THE REAL prospect of a peaceful transfer of power in Georgia, its first since the country of 4.5 million broke from the Soviet Union in 1991, is pleasantly surprising observers of its deeply divided politics. Both predecessors of incumbent President Mikheil Saakashvili, Zviad Gamsakhurdia and Eduard Shevardnadze, departed office in chaotic circumstances, hoping to avoid civil unrest. And the president’s confrontational style and repeated breaches of human rights – a prison torture scandal dominated the election – has suggested a perhaps halfhearted commitment to democratic values.
But Saakashvili’s prompt acknowledgment of the defeat of his party, the United National Movement (UNM), in the country’s parliamentary elections – “democracy works in this way: the Georgian people make decisions by majority. That’s what we, of course, respect very much” – should pave the way for what the French call cohabitation, a president and prime minister of sharply different persuasions sharing power until the presidential elections next year. In theory.
How harmonious that will be depends on whether the election’s winner, the largely unknown billionaire philanthropist Bidzina Ivanishvili, is able to demonstrate a similar generosity of spirit. His initial grudging response to the concession of his rival, whom he has been describing as a dictator, did not bode well. Saakashvili also warned that some of the views of the latter’s six-party coalition, Georgian Dream, were “fundamentally unacceptable” and he warned of “very deep differences”.

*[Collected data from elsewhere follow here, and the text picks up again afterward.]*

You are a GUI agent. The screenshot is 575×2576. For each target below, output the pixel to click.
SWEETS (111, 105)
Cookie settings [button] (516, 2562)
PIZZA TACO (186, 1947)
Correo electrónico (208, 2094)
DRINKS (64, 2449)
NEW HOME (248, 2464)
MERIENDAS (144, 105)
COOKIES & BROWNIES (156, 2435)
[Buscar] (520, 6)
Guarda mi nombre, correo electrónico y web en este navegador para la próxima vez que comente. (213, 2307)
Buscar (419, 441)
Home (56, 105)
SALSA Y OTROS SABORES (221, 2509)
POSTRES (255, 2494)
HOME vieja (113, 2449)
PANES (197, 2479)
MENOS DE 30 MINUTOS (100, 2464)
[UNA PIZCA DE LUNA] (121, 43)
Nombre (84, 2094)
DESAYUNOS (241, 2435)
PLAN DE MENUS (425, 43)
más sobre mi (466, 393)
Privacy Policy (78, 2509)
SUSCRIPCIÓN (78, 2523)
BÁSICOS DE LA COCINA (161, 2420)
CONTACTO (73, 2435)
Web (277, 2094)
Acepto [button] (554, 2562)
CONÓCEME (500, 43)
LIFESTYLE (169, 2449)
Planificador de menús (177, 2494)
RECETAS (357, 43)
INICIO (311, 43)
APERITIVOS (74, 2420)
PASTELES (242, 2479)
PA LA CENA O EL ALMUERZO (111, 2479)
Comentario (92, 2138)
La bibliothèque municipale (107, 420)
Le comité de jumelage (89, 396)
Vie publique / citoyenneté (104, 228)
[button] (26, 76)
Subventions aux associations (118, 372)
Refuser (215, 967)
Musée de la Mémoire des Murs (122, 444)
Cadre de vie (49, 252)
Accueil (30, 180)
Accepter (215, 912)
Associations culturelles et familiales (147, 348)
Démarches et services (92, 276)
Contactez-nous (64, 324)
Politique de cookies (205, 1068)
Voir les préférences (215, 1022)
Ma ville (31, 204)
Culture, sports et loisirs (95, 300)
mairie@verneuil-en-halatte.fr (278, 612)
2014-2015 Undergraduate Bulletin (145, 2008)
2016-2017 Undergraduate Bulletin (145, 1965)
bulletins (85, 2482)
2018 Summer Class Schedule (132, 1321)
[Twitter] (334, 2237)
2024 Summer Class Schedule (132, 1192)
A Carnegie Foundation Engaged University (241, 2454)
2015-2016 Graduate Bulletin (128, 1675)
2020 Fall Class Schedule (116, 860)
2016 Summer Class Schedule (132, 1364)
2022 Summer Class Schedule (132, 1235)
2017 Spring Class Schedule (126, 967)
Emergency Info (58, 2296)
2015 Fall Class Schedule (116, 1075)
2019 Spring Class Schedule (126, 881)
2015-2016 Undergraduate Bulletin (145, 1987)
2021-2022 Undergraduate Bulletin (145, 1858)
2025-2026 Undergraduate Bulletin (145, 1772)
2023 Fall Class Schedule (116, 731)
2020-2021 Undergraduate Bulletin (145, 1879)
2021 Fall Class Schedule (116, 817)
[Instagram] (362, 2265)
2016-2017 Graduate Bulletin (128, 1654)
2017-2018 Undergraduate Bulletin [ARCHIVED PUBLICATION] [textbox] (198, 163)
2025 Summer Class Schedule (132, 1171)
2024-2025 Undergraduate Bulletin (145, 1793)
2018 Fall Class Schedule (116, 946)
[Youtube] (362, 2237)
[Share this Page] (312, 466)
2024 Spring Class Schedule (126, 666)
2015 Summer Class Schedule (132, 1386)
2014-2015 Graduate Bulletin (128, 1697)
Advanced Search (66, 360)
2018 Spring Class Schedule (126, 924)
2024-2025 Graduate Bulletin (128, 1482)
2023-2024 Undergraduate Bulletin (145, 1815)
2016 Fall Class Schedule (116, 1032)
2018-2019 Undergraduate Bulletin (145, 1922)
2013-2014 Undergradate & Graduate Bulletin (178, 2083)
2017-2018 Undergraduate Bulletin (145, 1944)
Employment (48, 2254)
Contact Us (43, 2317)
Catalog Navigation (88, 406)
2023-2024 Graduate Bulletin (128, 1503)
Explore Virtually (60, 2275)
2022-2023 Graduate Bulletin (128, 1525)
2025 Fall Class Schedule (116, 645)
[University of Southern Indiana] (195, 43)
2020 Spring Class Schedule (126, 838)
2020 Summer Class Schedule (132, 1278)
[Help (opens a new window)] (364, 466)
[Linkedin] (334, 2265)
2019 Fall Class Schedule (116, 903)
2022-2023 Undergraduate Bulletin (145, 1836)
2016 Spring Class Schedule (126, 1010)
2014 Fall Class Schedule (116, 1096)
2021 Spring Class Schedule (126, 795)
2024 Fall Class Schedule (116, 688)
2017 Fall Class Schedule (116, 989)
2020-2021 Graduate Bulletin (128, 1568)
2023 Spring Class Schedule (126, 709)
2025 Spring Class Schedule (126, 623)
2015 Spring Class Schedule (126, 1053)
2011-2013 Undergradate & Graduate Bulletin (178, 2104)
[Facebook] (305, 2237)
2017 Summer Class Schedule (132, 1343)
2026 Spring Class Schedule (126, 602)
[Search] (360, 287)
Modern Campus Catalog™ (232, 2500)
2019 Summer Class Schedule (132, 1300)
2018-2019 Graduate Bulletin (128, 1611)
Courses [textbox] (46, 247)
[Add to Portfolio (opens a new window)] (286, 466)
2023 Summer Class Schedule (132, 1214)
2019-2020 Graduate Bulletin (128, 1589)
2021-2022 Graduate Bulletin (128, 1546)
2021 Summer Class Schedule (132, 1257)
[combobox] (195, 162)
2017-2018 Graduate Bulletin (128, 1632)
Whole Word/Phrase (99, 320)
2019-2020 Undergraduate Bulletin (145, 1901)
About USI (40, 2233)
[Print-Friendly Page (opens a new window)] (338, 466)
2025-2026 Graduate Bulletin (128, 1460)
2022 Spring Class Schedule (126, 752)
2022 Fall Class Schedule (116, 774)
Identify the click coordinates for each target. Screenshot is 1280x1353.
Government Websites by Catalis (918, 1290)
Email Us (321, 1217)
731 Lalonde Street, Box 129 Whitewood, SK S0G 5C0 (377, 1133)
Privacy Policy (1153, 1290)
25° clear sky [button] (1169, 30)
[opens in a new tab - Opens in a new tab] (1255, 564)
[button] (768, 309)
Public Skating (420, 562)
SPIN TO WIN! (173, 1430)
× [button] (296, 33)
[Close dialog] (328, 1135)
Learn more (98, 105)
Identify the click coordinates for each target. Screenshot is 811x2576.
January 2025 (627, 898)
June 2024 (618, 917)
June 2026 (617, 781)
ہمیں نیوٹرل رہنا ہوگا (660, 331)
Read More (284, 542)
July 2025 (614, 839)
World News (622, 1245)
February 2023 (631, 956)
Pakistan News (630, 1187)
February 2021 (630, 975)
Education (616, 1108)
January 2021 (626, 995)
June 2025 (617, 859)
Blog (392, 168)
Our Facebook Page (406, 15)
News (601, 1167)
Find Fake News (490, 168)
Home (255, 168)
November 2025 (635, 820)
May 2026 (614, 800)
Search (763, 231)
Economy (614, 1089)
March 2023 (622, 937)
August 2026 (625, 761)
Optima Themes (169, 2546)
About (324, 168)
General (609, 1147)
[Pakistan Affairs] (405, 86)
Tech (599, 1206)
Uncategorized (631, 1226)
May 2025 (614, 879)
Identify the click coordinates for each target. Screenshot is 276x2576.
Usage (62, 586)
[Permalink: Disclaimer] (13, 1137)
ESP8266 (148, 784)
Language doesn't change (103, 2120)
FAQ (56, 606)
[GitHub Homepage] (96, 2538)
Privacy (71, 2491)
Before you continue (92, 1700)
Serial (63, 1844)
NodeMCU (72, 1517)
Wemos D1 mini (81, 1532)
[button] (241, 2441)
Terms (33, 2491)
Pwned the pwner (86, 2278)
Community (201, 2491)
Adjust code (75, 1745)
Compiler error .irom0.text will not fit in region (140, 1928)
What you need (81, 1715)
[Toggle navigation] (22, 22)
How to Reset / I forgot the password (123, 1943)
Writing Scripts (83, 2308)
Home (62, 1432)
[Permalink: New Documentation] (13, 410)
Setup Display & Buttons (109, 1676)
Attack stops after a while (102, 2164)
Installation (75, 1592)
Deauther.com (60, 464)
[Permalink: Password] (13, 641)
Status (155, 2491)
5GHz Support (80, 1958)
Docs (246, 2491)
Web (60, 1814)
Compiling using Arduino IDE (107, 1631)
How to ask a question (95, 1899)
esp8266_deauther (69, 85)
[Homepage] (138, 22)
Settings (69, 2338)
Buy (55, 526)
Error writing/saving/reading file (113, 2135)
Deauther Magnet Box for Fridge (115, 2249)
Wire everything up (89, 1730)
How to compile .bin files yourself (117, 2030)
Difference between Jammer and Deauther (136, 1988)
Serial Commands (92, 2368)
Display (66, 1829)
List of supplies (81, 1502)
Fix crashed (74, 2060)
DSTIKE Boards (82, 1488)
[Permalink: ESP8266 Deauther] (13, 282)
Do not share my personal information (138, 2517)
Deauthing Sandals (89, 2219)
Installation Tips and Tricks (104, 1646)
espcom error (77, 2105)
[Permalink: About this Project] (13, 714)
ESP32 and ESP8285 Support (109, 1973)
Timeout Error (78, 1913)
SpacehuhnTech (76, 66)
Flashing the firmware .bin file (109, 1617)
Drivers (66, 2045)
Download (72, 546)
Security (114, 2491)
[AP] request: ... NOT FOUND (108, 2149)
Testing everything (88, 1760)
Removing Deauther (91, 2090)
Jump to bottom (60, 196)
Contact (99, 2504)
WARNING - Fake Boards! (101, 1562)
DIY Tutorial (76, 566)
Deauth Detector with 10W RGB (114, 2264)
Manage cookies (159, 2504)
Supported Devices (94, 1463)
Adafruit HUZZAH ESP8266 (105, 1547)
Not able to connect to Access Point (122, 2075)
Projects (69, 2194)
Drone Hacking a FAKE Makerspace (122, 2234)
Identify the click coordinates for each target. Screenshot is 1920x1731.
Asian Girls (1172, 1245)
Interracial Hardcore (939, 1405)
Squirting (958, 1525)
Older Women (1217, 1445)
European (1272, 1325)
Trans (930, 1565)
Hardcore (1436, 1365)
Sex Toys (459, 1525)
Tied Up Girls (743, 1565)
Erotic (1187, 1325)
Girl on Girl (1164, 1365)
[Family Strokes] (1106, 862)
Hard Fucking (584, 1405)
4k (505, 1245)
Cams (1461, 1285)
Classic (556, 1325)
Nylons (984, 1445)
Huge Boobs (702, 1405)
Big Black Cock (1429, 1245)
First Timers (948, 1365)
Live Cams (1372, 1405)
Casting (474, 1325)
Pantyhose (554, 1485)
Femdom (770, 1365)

For the international community what matters most about the election result in this geostrategically important country, a crossroads at Asia’s gate between Iran, Turkey, and Russia, and a key conduit for Caspian basin oil and gas exports, is whether Saakashvili’s strongly pro-western, specifically pro-US, stance is maintained. Ivanishvili, who made much of his €4.5 billion fortune in Russia, promises to repair the breach with Moscow that followed the disastrous five-day war in 2008. But he is not proposing a fundamental shift. “We’ll do our best to sort out relations with Russia,” he told reporters, but “our main aspiration is Europe and our security is Nato.” Georgia, like Ireland, already participates in the Nato Partnership for Peace programme, but any move to full Nato membership will further antagonise Russia which, since 2008, effectively controls the breakaway regions of South Ossetia and Abkhazia. Moscow has cautiously welcomed not so much the result, as the defeat of its bête noir, Saakashvili.